▸ GIVEN INSTRUCTION
Set out the listing below as a numbered list, from the line with "Image resolution: width=418" to the line with "coord(432,75)", both included. Skip blank lines and leave out the pictures.

====

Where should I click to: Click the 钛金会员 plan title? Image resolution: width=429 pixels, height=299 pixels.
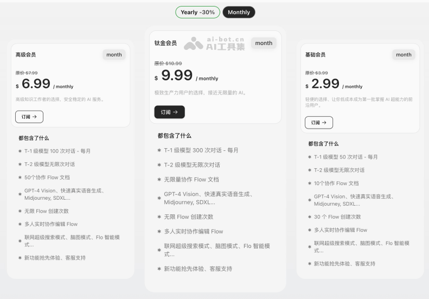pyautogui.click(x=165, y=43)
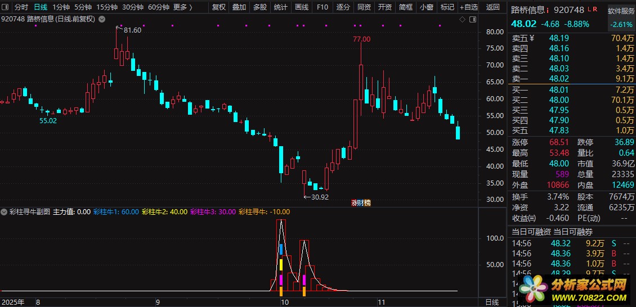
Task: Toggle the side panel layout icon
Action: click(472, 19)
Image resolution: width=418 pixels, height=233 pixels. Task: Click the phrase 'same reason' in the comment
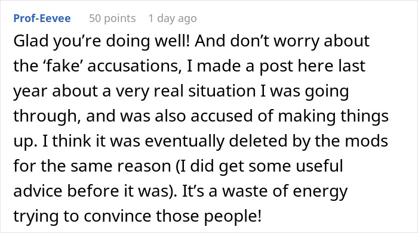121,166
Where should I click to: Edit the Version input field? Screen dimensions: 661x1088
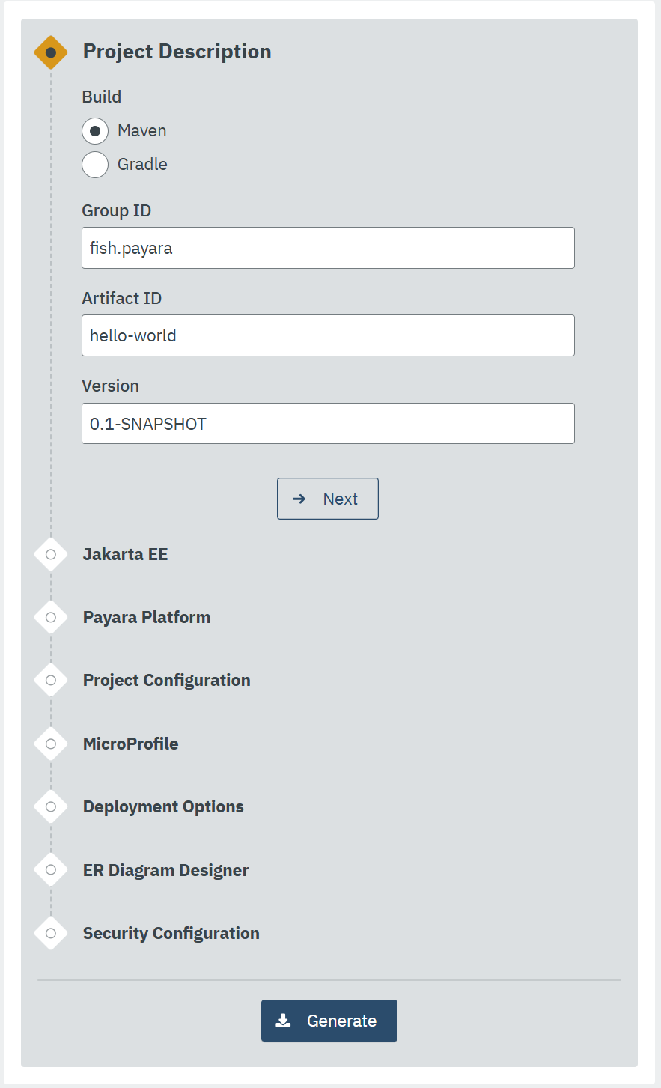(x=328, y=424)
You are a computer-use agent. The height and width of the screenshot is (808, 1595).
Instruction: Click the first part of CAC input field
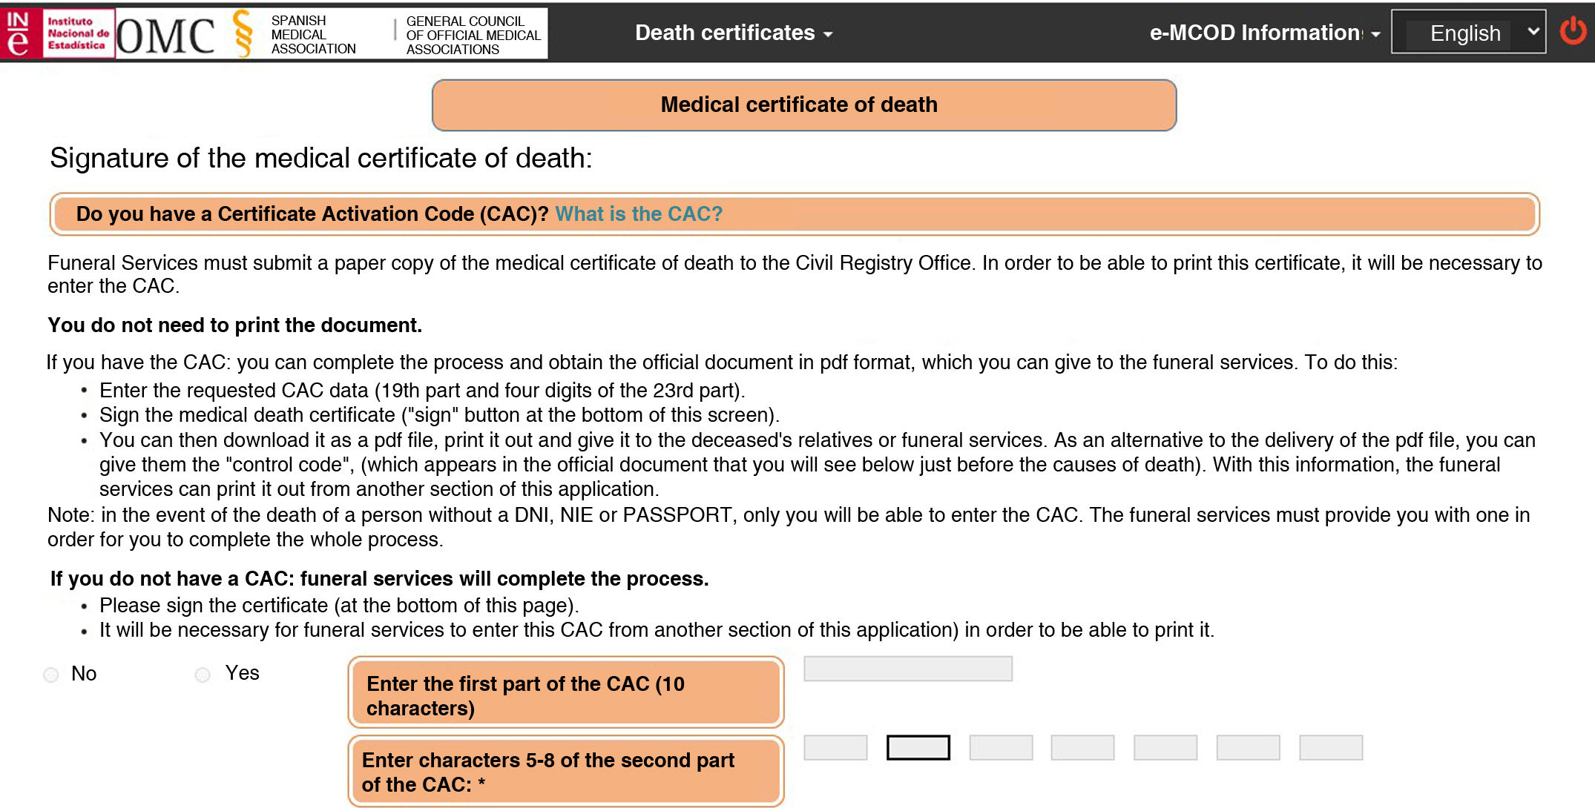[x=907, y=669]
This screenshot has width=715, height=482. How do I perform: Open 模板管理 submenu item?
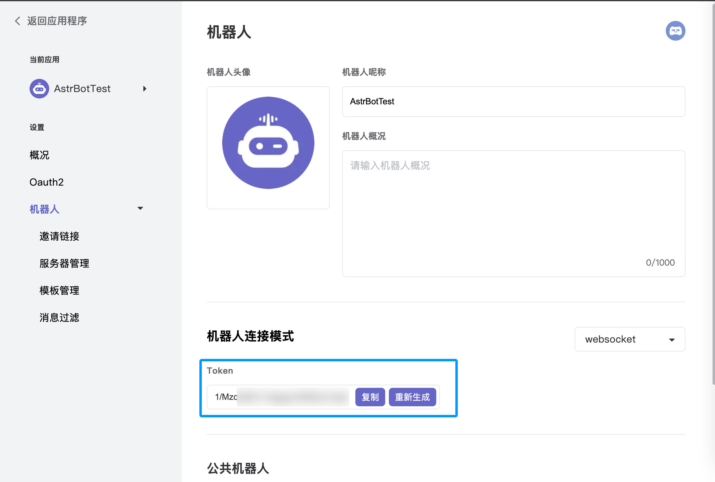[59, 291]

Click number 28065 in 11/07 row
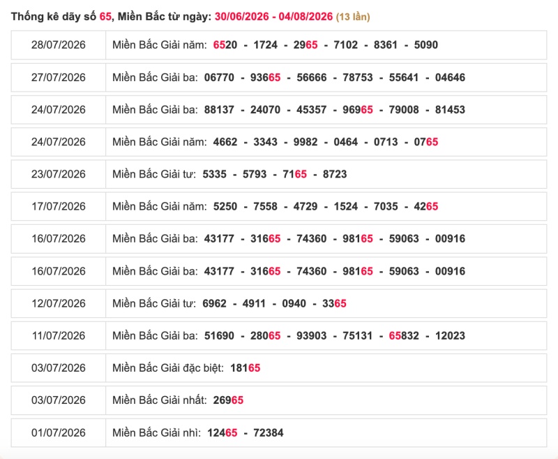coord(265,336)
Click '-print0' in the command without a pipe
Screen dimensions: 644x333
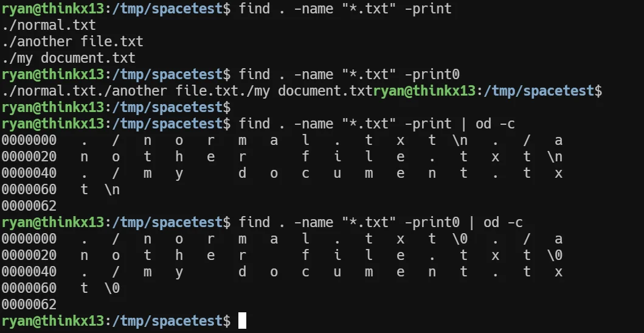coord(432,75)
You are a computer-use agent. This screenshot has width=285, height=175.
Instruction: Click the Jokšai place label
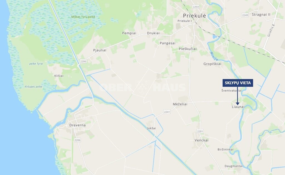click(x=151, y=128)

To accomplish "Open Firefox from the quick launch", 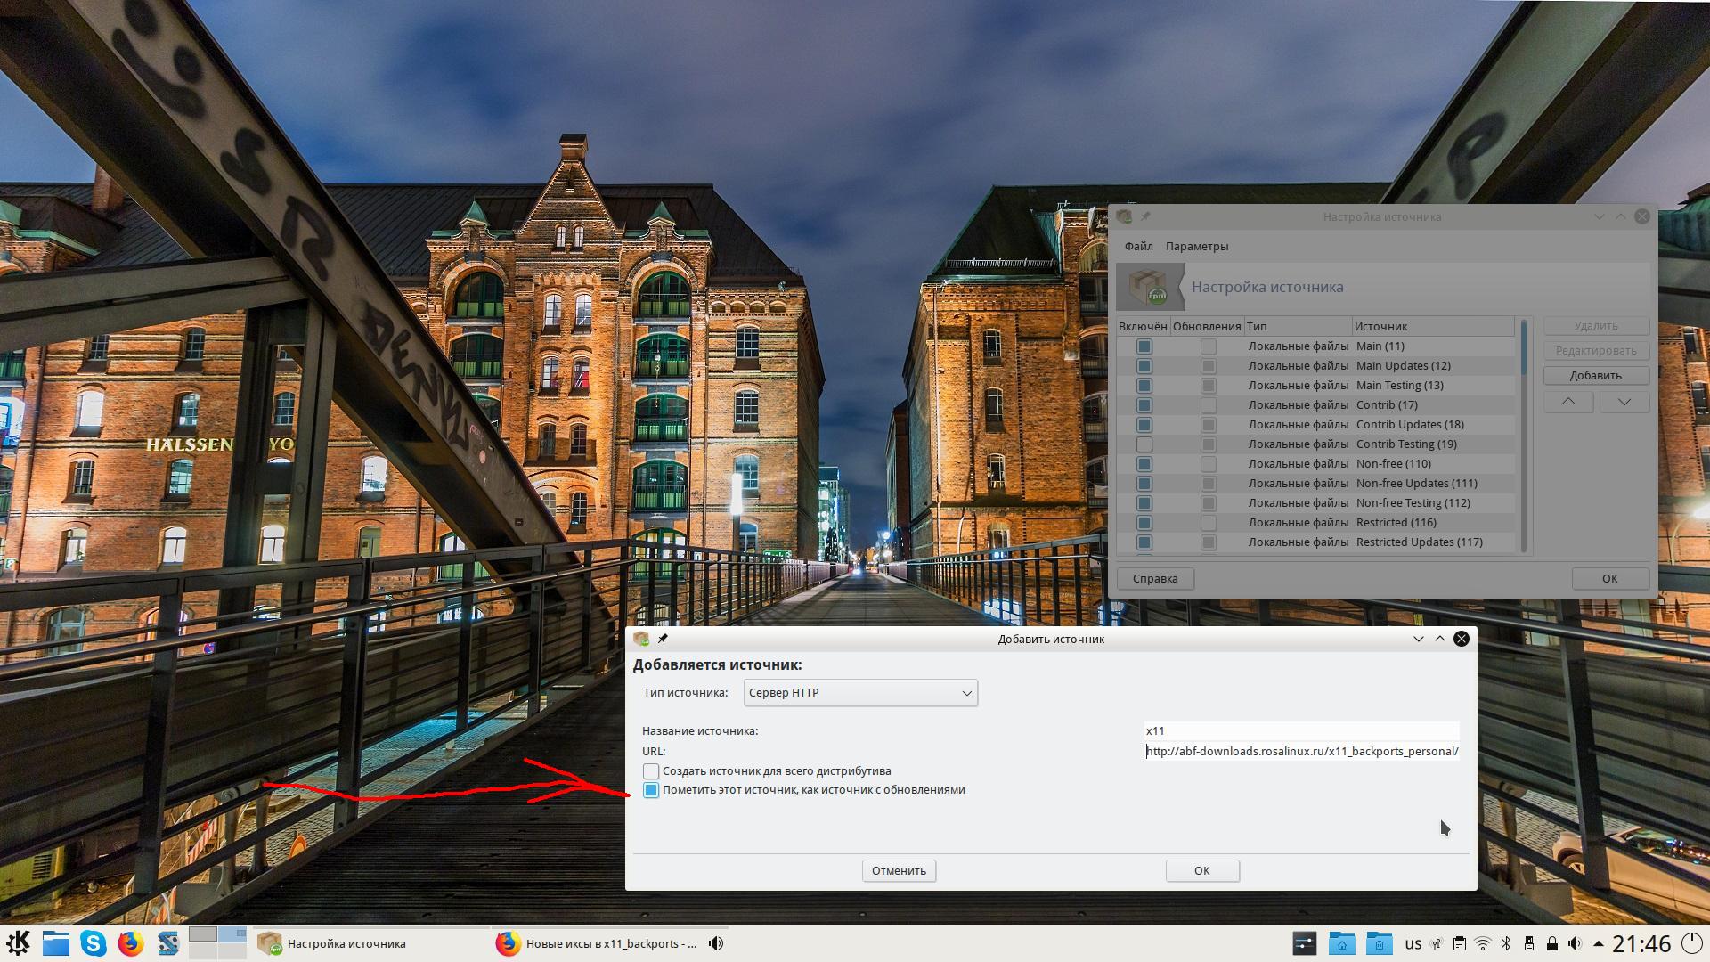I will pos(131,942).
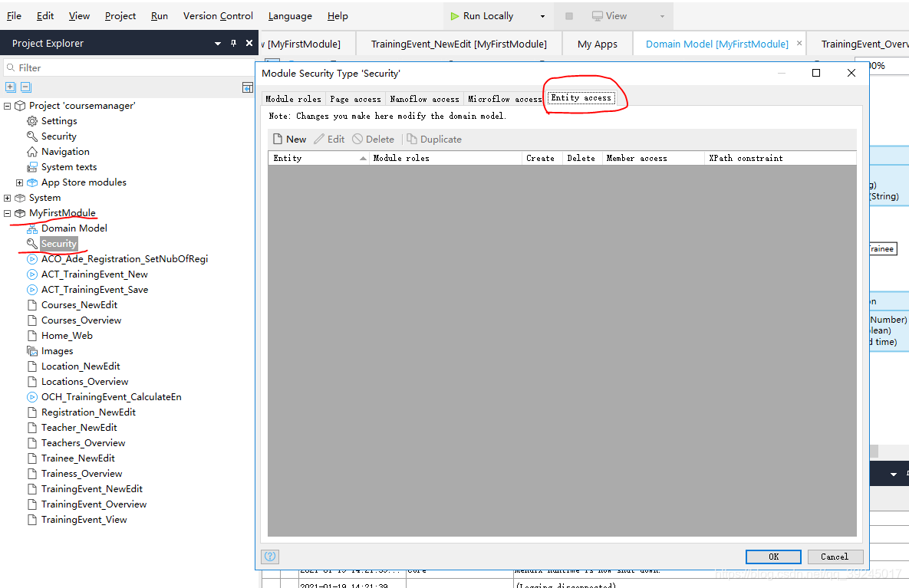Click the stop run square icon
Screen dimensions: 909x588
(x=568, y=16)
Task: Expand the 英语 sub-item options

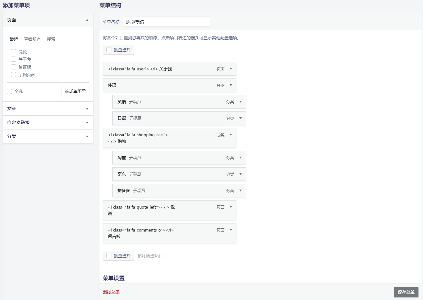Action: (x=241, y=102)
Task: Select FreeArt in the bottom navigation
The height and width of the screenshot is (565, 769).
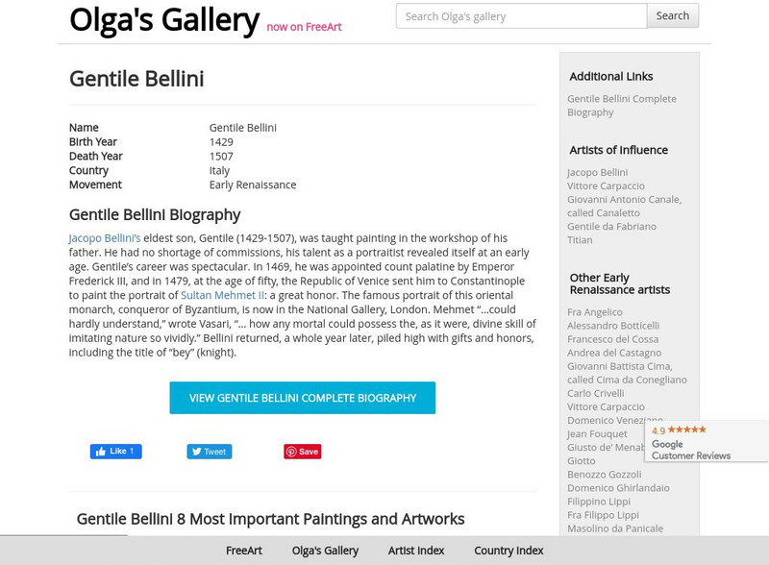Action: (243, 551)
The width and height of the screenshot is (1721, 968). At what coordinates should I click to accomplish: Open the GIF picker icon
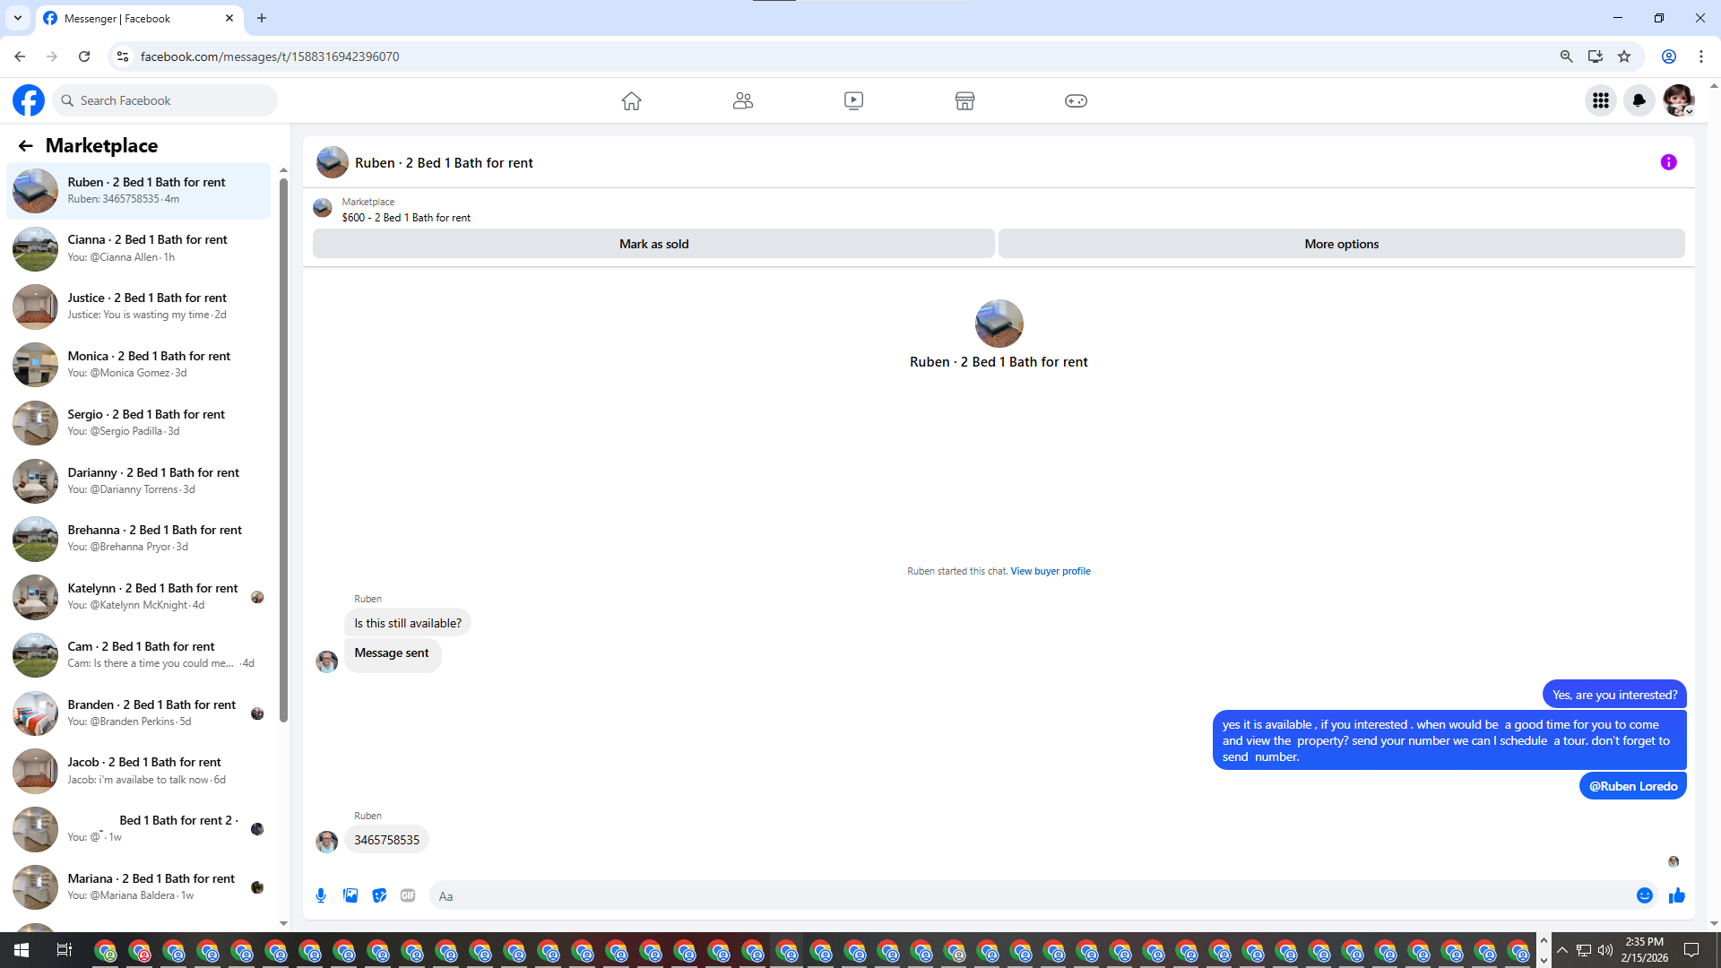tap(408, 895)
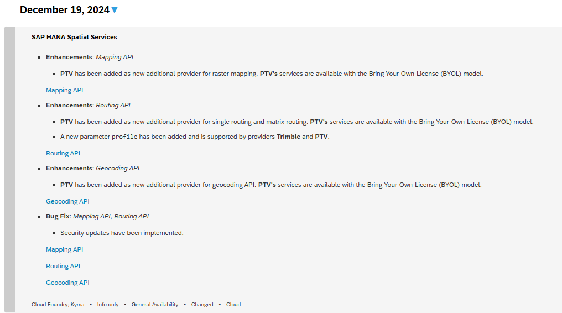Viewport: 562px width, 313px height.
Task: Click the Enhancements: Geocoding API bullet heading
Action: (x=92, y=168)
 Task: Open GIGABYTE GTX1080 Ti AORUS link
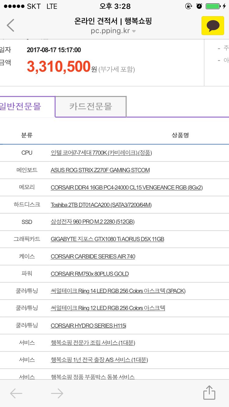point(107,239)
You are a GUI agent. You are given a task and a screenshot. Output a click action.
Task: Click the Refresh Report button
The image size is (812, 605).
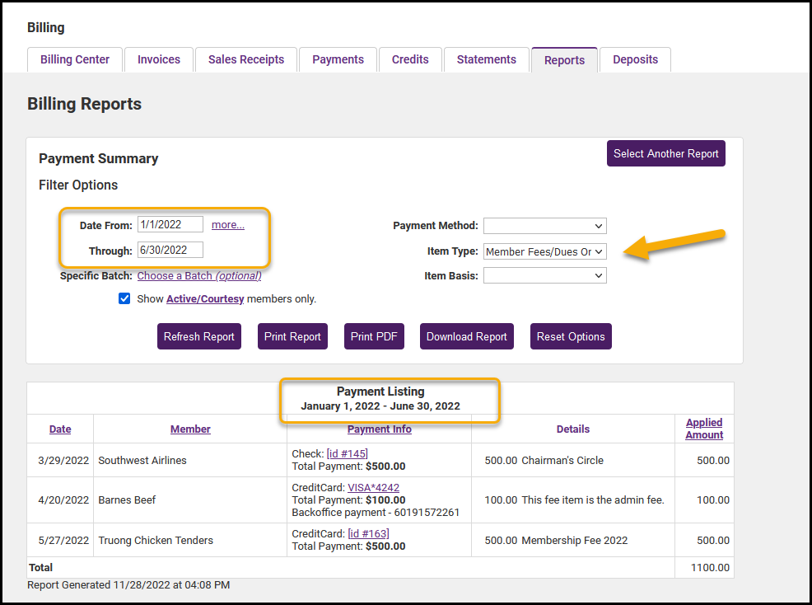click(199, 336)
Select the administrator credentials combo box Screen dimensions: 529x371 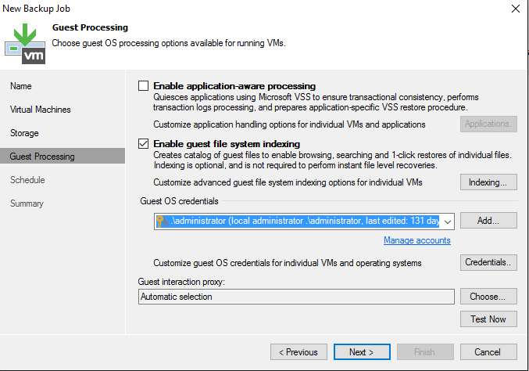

====

▸ TASK SOLUTION
1. Image resolution: width=418 pixels, height=233 pixels. Task: Click the phrase 'same reason' in the comment
2. 121,166
3. Where should I click to: Edit the Version input field? Screen dimensions: 661x1088
4. (x=328, y=424)
5. You are a computer-use agent. The height and width of the screenshot is (808, 1595).
6. Instruction: Click the first part of CAC input field
7. [x=907, y=669]
8. This screenshot has width=715, height=482. How do I perform: Open 模板管理 submenu item?
9. [59, 291]
10. Click number 28065 in 11/07 row
11. coord(265,336)
12. Click '-print0' in the command without a pipe
13. Screen dimensions: 644x333
14. coord(432,75)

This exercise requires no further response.